I was right. In the hospital, my husband wasn’t even addressed by many of the staff when we were being taught how to care for our newborn. It was my job to keep track of every breastfeeding session and every bowel movement — even though I was a hazy mess, coming off drugs, bleeding profusely, and barely able to move. They could have easily asked my husband to jot these things down for me, whenever they happened. Instead, it was my responsibility.
I was carrying every last detail necessary to keep the household running and everyone happy. It was exhausting.
It was my job to pack the diaper bag whenever we left the house, to keep a list in the back of my mind of everything we needed for every outing. The house suddenly became my domain, because I was there all day every day. I did more of the cooking and the cleaning. I became the only one who noticed when we were running low on toilet paper, or when the baby was outgrowing his clothes. I was carrying every last detail necessary to keep the household running and everyone happy. It was exhausting.
The list of things that fell under my jurisdiction only grew as our family did. I became the keeper of everyone’s schedule and the manager of everyone’s moods. When the physically demanding stages of infancy eventually passed, the emotional labor became even more intense. There are now bad days at school and angry outbursts between siblings that I must smooth over. There are more things to remember — more lunch boxes and school bags and supplies to pack each day. More food likes and dislikes to keep track of. More idiosyncrasies I have to be aware of all the time.
All of these things take effort and time. It is work, no matter how unappreciated and unnoticed.
It is my job to set the tone for all three kids, so we get our days off to a good start. It is my job to keep my cool when I’ve got a toddler screaming in my face because he wants candy instead of lunch (and let’s be honest, my patience is not infinite). It is emotionally exhausting to deal with three big personalities, day in and day out, with no one here to even witness or acknowledge all the work that I’m doing.

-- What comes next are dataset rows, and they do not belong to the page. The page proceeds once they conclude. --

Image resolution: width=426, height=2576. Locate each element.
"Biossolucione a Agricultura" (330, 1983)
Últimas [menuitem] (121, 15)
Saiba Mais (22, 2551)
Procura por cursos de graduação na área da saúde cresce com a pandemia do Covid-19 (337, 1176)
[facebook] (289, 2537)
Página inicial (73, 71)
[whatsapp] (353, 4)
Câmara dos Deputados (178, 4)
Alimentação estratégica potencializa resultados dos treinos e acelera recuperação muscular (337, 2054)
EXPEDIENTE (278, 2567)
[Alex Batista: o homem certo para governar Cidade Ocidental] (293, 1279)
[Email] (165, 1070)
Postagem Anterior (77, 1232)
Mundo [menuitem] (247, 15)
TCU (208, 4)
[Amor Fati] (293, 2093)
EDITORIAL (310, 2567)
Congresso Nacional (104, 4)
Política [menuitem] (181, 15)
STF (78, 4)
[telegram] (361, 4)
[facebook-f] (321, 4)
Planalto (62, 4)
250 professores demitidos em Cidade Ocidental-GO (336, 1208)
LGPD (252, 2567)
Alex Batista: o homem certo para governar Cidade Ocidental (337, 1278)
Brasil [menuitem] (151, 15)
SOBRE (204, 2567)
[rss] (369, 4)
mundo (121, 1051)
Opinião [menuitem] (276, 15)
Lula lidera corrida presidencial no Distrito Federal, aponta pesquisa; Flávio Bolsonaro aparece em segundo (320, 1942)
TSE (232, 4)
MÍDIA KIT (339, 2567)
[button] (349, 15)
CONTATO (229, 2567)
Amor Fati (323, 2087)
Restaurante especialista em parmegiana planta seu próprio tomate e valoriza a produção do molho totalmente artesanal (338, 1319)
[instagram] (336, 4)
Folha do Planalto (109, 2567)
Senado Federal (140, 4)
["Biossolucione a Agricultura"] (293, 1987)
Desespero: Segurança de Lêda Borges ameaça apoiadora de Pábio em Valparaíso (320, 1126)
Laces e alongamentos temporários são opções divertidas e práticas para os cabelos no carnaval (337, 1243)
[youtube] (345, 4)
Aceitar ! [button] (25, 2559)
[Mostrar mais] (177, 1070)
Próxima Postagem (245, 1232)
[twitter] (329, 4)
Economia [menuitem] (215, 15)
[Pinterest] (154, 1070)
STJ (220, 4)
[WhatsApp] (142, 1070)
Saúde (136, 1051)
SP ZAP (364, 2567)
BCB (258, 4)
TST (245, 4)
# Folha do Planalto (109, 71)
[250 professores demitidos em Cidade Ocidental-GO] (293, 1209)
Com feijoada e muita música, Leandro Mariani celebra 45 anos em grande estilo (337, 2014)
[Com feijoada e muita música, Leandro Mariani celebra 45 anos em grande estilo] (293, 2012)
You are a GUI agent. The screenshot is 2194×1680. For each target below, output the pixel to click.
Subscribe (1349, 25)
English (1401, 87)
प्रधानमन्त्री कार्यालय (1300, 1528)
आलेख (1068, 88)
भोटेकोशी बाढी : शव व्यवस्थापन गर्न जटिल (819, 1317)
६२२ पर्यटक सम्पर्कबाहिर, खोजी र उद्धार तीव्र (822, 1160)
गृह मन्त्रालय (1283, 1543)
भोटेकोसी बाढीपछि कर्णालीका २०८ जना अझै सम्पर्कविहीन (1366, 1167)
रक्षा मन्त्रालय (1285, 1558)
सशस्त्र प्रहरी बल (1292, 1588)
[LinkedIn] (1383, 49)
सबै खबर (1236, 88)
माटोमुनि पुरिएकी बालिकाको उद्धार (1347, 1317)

Because this essential work is mostly invisible. My husband will always say something nice when the house is particularly clean when he comes home, but most of the work I do all day isn’t easy to spot. There is nothing to notice when the laundry is put away consistently each day or when I’ve smoothed over multiple tantrums or spent an afternoon working with our preschooler on writing her name or made the vet appointment for the cat. There’s certainly nothing to notice when I’ve been meal planning in my head, or worrying about the next level testing at gymnastics. Yet all of these things take effort and time. It is work, no matter how unappreciated and unnoticed.
He does emotional labor like a pro, because we strive for an egalitarian household. Yet the only person our culture expects to do any of that work is me.
The thing that really gets me about emotional labor as a stay-at-home mom is that it’s completely and totally expected that I take on all of this and more. In fact, I get a lot of comments about how easy I have it, because I have a husband who puts in his fair share of physical labor. He watches the kids when I have something to do. He takes the kids to the grocery store. He plays with his kids. He gets praised for things no one would dream of praising a stay-at-home mom for.
Don’t get me wrong. I am grateful for my partner. What most people don’t see is even more impressive. He keeps that same lists of our kids preferences and idiosyncrasies in his head. He works hard to manage everyone’s emotions with the same diligence I do. He makes his own appointments and tells me in advance. He does emotional labor like a pro, because we’ve talked about it, and we strive for an egalitarian household. Yet the only person our culture expects to do any of that work is me.
Honestly, we need to do better. We need to stop expecting so much mental and emotional work from stay-at-home moms from the moment they become pregnant. Every last detail should not be placed on their shoulders. If we want to raise our sons and daughters with a sense of equality, it needs to start at home — with the unseen work that absolutely should be seen, and shared.